**INSTRUCTIONS FOR THE TASK**
This task calls for copying each line below that contains "will".

─── INPUT FOR THIS TASK

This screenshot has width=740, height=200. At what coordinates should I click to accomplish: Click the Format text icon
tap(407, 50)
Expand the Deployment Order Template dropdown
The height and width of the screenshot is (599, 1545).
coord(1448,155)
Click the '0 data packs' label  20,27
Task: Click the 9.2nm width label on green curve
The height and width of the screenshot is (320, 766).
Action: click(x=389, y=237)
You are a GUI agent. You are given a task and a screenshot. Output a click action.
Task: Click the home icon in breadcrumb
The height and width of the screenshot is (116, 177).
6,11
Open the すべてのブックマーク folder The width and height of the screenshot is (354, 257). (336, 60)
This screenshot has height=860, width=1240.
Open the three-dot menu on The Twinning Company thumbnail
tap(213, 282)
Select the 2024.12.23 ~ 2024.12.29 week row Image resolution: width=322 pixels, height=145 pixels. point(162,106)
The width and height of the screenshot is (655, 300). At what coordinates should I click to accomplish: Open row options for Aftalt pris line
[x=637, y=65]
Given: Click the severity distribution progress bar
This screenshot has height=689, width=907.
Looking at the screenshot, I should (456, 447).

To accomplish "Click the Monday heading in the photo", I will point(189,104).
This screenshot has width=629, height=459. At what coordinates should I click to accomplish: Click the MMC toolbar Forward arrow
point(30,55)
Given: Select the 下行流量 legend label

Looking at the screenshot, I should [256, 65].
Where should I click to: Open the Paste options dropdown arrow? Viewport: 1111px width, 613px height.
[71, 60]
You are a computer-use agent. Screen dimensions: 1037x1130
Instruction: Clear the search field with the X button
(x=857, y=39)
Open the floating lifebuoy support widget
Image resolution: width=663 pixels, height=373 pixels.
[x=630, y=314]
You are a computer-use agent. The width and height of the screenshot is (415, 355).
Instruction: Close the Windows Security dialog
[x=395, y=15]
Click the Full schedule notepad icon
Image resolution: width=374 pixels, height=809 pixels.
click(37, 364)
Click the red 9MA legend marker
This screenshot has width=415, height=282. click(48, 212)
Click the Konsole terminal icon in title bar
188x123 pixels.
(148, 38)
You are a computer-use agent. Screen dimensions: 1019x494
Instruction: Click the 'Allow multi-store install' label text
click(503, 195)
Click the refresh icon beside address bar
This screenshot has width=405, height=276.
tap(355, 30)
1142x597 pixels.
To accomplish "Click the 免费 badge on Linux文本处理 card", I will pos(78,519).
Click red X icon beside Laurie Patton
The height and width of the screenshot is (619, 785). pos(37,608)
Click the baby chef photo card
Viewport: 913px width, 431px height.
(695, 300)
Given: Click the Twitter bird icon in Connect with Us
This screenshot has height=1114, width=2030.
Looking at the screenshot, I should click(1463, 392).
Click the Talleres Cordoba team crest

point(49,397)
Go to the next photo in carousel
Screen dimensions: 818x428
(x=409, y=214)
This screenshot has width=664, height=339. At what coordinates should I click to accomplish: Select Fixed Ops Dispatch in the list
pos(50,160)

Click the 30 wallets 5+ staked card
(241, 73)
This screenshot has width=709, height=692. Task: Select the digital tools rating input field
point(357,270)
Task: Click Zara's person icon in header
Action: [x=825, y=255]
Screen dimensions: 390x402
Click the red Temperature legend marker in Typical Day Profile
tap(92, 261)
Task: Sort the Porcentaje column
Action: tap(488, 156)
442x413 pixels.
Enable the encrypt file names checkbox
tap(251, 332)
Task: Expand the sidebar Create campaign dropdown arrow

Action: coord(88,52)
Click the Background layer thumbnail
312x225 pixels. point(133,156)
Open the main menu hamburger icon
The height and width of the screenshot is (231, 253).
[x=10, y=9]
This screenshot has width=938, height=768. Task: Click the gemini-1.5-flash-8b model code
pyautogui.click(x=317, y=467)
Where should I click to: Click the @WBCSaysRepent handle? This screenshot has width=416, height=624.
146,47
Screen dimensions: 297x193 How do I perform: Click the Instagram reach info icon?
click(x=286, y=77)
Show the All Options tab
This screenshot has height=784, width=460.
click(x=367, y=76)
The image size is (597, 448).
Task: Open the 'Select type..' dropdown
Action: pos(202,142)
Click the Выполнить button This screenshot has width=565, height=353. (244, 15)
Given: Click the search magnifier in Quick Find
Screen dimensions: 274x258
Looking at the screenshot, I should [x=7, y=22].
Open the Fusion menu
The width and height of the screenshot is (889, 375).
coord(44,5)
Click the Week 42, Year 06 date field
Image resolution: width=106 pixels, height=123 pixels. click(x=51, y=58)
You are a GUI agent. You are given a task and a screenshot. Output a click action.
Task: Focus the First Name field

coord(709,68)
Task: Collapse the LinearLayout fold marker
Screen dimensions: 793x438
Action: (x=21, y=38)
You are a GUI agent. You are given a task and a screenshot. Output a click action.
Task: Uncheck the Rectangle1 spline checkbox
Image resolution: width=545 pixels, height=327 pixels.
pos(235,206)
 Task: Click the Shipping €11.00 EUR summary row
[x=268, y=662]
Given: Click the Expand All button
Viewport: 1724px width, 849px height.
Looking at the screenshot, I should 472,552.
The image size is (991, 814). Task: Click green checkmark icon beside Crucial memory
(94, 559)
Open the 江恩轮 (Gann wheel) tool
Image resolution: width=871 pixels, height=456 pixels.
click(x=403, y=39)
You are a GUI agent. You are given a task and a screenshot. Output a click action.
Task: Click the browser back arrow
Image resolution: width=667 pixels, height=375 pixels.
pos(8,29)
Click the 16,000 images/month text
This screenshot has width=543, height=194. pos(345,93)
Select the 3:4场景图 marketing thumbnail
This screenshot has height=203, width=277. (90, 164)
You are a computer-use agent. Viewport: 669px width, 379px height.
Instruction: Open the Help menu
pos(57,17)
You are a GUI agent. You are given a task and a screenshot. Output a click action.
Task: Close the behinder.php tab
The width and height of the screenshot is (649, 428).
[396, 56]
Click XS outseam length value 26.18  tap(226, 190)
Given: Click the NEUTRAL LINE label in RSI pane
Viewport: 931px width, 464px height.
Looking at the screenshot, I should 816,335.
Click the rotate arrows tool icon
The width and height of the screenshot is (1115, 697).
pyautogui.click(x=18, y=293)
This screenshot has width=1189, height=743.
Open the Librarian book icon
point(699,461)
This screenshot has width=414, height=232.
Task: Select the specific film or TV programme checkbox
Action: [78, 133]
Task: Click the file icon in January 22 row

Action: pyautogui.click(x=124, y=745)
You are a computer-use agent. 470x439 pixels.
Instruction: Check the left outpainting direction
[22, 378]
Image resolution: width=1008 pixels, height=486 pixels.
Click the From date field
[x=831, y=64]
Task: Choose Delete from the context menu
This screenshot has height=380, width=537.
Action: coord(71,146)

──────

**EXERCISE RESPONSE**
To accomplish "Click the Monday heading in the photo", I will point(189,104).
To accomplish "Click the 免费 badge on Linux文本处理 card", I will pos(78,519).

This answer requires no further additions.